Activity -
Copy, word for word, the lines below from the one containing "Click the back arrow to leave Products" up to and including the one containing "You are a computer-use", with pictures left out.

Given records -
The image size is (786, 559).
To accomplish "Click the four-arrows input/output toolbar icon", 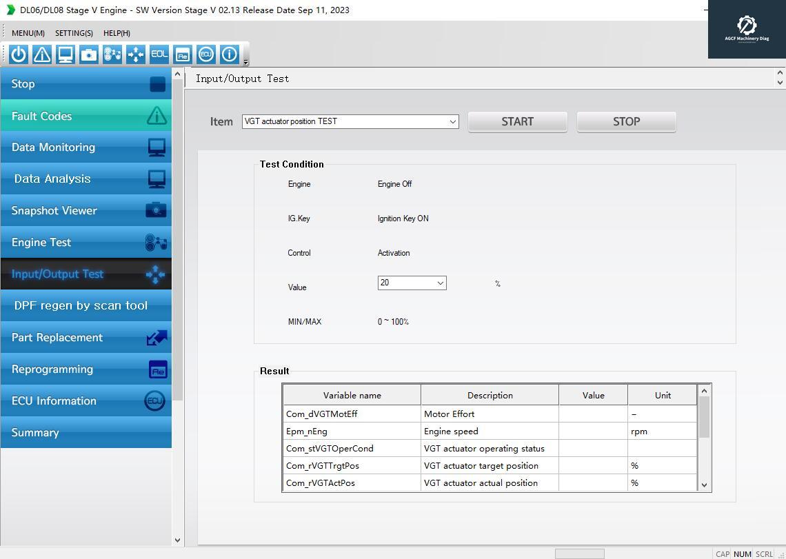I will (x=136, y=54).
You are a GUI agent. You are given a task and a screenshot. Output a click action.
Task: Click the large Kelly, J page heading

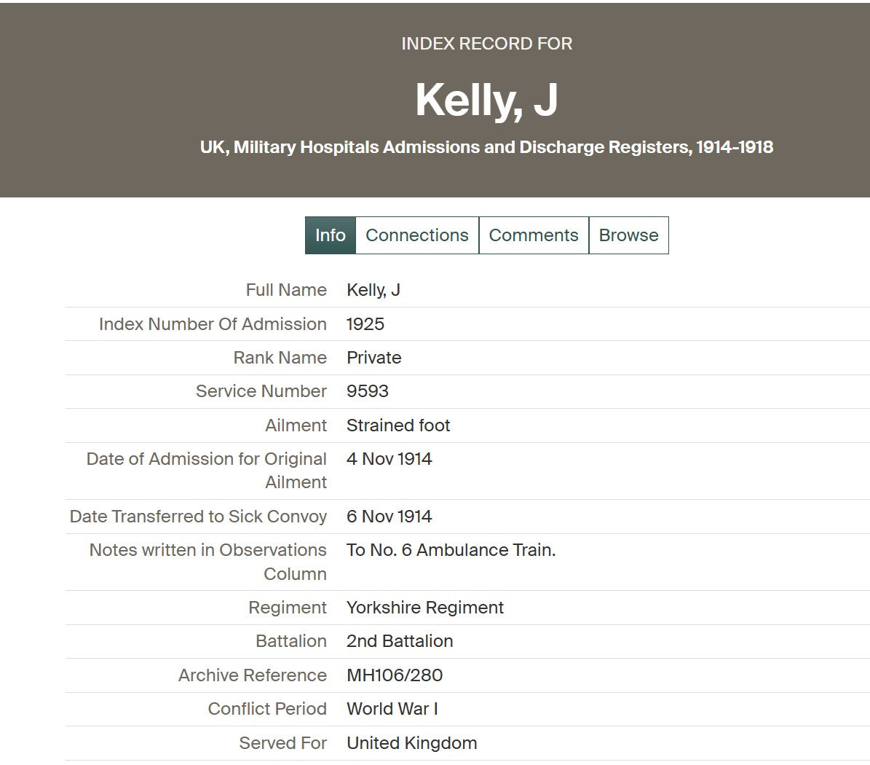[486, 99]
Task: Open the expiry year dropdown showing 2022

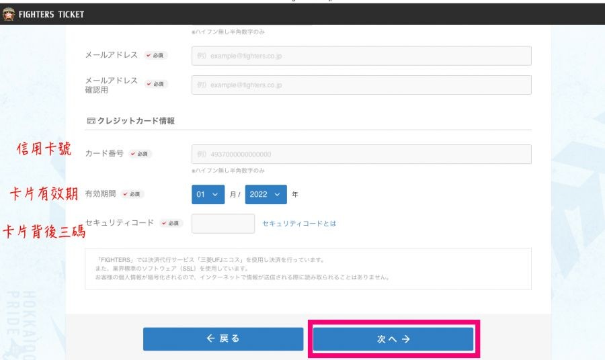Action: click(x=266, y=194)
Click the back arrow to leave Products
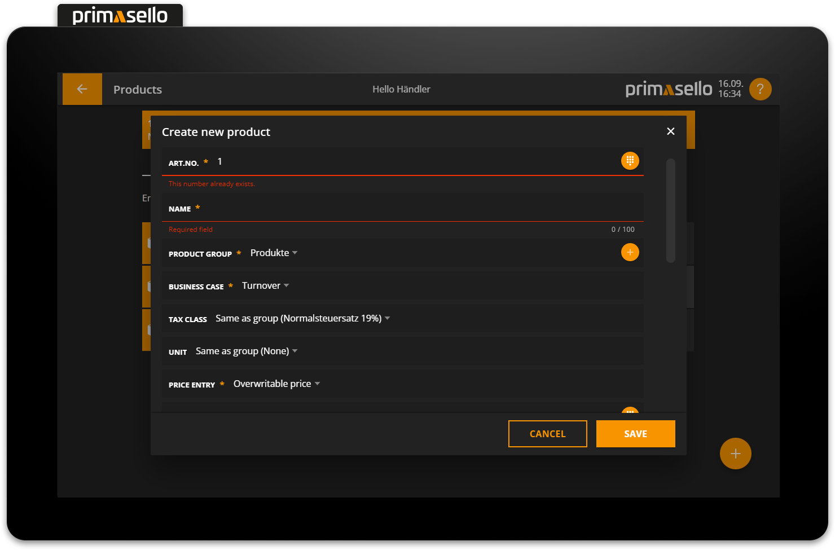This screenshot has height=550, width=835. [82, 89]
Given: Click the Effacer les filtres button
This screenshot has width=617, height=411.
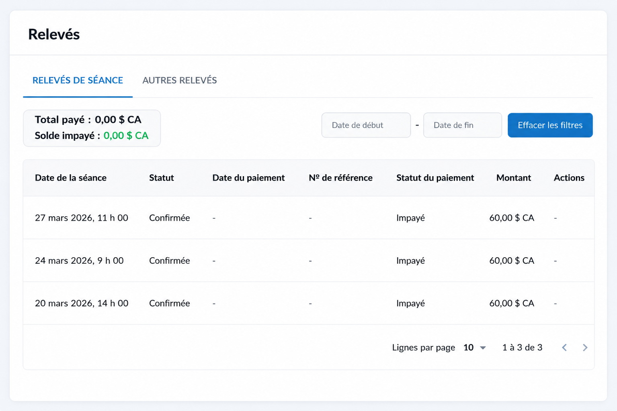Looking at the screenshot, I should click(x=550, y=125).
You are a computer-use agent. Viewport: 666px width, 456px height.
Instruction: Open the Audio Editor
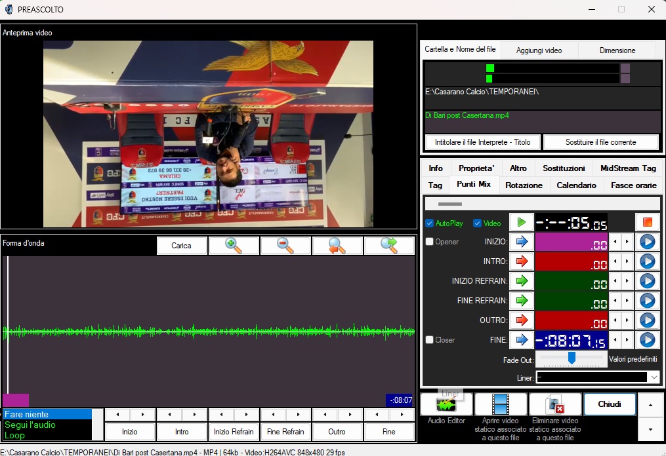[x=446, y=404]
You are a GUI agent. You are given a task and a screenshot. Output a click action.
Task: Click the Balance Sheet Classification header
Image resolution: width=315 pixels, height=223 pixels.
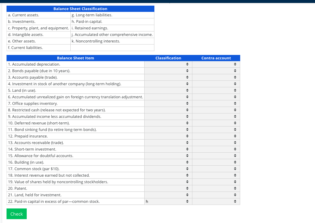(x=80, y=9)
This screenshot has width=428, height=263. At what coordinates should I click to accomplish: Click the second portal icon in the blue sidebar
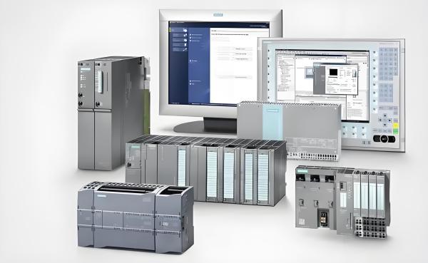coord(185,35)
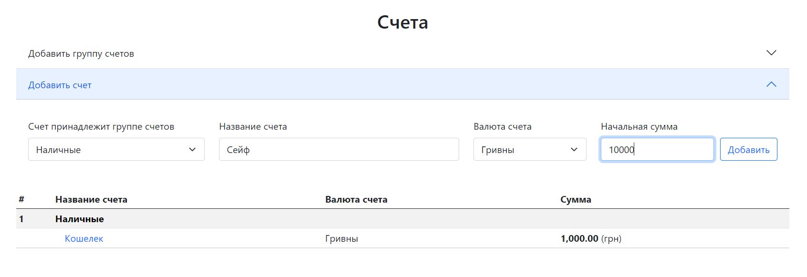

Written response -
Click the back arrow to leave Products
This screenshot has height=550, width=835. [82, 89]
Given: Click the Effacer les filtres button
This screenshot has width=617, height=411.
Looking at the screenshot, I should click(x=550, y=125).
You are a computer-use agent. Viewport: 666px width, 456px height.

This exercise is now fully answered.